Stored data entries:

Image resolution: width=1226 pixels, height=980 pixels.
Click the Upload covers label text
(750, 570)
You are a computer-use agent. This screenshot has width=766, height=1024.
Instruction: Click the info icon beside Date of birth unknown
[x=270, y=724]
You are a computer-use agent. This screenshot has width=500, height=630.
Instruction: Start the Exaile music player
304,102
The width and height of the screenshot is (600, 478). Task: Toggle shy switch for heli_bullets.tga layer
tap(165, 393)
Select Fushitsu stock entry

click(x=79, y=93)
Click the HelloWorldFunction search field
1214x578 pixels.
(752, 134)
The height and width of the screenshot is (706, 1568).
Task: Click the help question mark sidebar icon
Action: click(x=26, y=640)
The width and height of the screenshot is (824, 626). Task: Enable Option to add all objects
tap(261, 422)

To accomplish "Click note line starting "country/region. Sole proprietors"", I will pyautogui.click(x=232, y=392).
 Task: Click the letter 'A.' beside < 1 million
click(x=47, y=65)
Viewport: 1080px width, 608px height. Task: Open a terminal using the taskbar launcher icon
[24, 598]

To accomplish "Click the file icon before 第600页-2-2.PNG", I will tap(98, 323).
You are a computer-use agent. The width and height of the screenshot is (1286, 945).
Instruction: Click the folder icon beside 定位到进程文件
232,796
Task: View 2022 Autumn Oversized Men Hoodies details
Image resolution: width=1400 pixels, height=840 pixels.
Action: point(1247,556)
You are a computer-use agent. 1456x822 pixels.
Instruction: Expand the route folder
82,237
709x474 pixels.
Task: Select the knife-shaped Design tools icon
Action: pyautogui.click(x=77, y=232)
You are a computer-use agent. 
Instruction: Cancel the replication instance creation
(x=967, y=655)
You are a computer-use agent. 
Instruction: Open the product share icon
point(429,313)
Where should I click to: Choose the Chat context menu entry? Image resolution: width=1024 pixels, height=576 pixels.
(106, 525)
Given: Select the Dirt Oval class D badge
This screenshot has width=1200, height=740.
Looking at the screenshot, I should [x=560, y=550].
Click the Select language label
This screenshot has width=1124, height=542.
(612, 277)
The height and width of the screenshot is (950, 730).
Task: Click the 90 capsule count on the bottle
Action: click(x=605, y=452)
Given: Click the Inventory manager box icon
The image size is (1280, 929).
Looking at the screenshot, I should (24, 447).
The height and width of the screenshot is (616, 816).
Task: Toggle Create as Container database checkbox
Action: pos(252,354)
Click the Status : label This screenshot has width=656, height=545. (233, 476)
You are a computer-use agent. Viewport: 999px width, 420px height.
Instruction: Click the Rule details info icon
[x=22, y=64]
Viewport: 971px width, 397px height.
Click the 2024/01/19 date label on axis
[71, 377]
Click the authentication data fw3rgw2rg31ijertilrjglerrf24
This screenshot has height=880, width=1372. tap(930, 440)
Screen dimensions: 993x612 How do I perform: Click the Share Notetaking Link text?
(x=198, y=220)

> Exercise description
Each record is to be repeated exactly.

> Solution
Image resolution: width=1226 pixels, height=980 pixels.
Click the Upload covers label text
(750, 570)
You are a computer-use agent. This screenshot has width=766, height=1024.
Instruction: Click the info icon beside Date of birth unknown
[x=270, y=724]
You are a computer-use agent. This screenshot has width=500, height=630.
Instruction: Start the Exaile music player
304,102
The width and height of the screenshot is (600, 478). Task: Toggle shy switch for heli_bullets.tga layer
tap(165, 393)
Select Fushitsu stock entry

click(x=79, y=93)
Click the HelloWorldFunction search field
1214x578 pixels.
(752, 134)
The height and width of the screenshot is (706, 1568).
Task: Click the help question mark sidebar icon
Action: click(x=26, y=640)
The width and height of the screenshot is (824, 626). Task: Enable Option to add all objects
tap(261, 422)

To accomplish "Click note line starting "country/region. Sole proprietors"", I will pyautogui.click(x=232, y=392).
 Task: Click the letter 'A.' beside < 1 million
click(x=47, y=65)
Viewport: 1080px width, 608px height. Task: Open a terminal using the taskbar launcher icon
[24, 598]

To accomplish "Click the file icon before 第600页-2-2.PNG", I will tap(98, 323).
You are a computer-use agent. The width and height of the screenshot is (1286, 945).
Instruction: Click the folder icon beside 定位到进程文件
232,796
Task: View 2022 Autumn Oversized Men Hoodies details
Image resolution: width=1400 pixels, height=840 pixels.
Action: point(1247,556)
You are a computer-use agent. 1456x822 pixels.
Instruction: Expand the route folder
82,237
709x474 pixels.
Task: Select the knife-shaped Design tools icon
Action: pyautogui.click(x=77, y=232)
You are a computer-use agent. 
Instruction: Cancel the replication instance creation
(x=967, y=655)
You are a computer-use agent. 
Instruction: Open the product share icon
point(429,313)
Where should I click to: Choose the Chat context menu entry? Image resolution: width=1024 pixels, height=576 pixels.
(106, 525)
Given: Select the Dirt Oval class D badge
This screenshot has width=1200, height=740.
Looking at the screenshot, I should [x=560, y=550].
Click the Select language label
This screenshot has width=1124, height=542.
(612, 277)
The height and width of the screenshot is (950, 730).
Task: Click the 90 capsule count on the bottle
Action: click(x=605, y=452)
Given: Click the Inventory manager box icon
The image size is (1280, 929).
Looking at the screenshot, I should (24, 447).
The height and width of the screenshot is (616, 816).
Task: Toggle Create as Container database checkbox
Action: pos(252,354)
Click the Status : label This screenshot has width=656, height=545. (233, 476)
You are a computer-use agent. Viewport: 999px width, 420px height.
Instruction: Click the Rule details info icon
[x=22, y=64]
Viewport: 971px width, 397px height.
Click the 2024/01/19 date label on axis
[71, 377]
Click the authentication data fw3rgw2rg31ijertilrjglerrf24
This screenshot has height=880, width=1372. tap(930, 440)
Screen dimensions: 993x612 How do I perform: Click the Share Notetaking Link text?
(x=198, y=220)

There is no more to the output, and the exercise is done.